From libsvn_client/commit.c:

ASSERT(rel_targets != NULL);

This is straightforward. If the pointer rel_targets is ever passed to the involved routine with a NULL value, the assert will fail. This is good in many distinct and complementary ways, cause all the rules are respected.

Another good one:

ASSERT(depth != svn_depth_infinity);

At this point, we can already identify a good pattern for asserting: if possible, only check one condition at a time as the predicate.

A counter bad/subtle example:

ASSERT(rel_target != NULL && *rel_target != '\0');

This is a classic problem (sometimes, a real mistake). Leveraging the logical short-circuit employed by C/C++ in the expression used as predicate avoids segmentation faults. However, the problem here lies in the rule [b] violation: when confronted with a message about the assertion failure, only the “what” and “where” can be known for sure. The “why” got lost, by the fact that two expressions are checked as one predicate. Without further investigation, there’s no way to know if the rel_target string pointer is NULL, or the string length is actually zero.

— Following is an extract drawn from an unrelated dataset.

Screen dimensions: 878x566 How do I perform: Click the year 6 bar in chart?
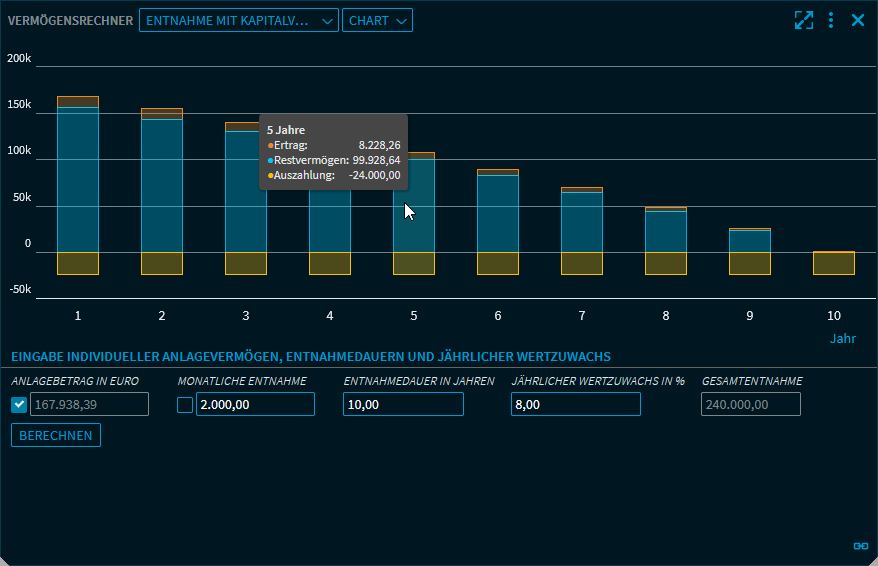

A better way of doing this - taking into account that the string ptr can be NULL - is to write extra debug only code:

ASSERT( rel_target != NULL );
ASSERT( debug_str_len(rel_target) > 0 );

debug_str_len() could be defined as a thin-wrapper around strlen(), with the special NULL case handling (returning 0). Another way is actually accepting the fact that the pointer got screwed, and let the eventual second assert raise a segmentation fault.

Moving forward:

ASSERT(depth != svn_depth_unknown && depth != svn_depth_exclude);

Now things got a little more interesting. How are we supposed to handle cases like this? One solution (obvious, but not always applied): if we’re dealing with a specific set of values that must not hold, and just one valid case, the code is slightly changed:

ASSERT(depth == the_only_valid_option_in_context);

If there isn’t such unique expected value, unfortunately, we have to stick to compound predicates (and document them). A good practice is to comment complex asserts, cause they are also project code (as such, evolve with time, and are subject to maintenance)

From libsvn_fs/fs-loader.c:

ASSERT((depth == svn_depth_empty) ||
       (depth == svn_depth_files) ||
       (depth == svn_depth_immediates) ||
       (depth == svn_depth_infinity));

Here we have the same pattern as before, with inverted logic. If there’s one invalid option in context, check it explicitly:

ASSERT(depth != the_only_invalid_option_in_context);

From libsvn_wc/node.c:

ASSERT(walk_depth >= svn_depth_empty && walk_depth <= svn_depth_infinity);

This one deserves further commentary. Some authors assert index variables this way, to make sure valid ranges are used. It’s pretty common to see this, when programmers consider the composite predicate a single entity (semantically).

I still feel, though, that this is not an ideal assert structure, even if the pattern is common practice. I believe that it’s a rule [b] violation, and break these asserts in two - one dealing with the range lower-bound, and the other dealing with the upper-bound counterpart.

As a final remark, it’s important for the reader to note that common sense is inevitable when complex assertion expressions are needed. The best way to assert must be judged in a case-by-case basis, taking the rules as general guidance, not written-in-stone laws.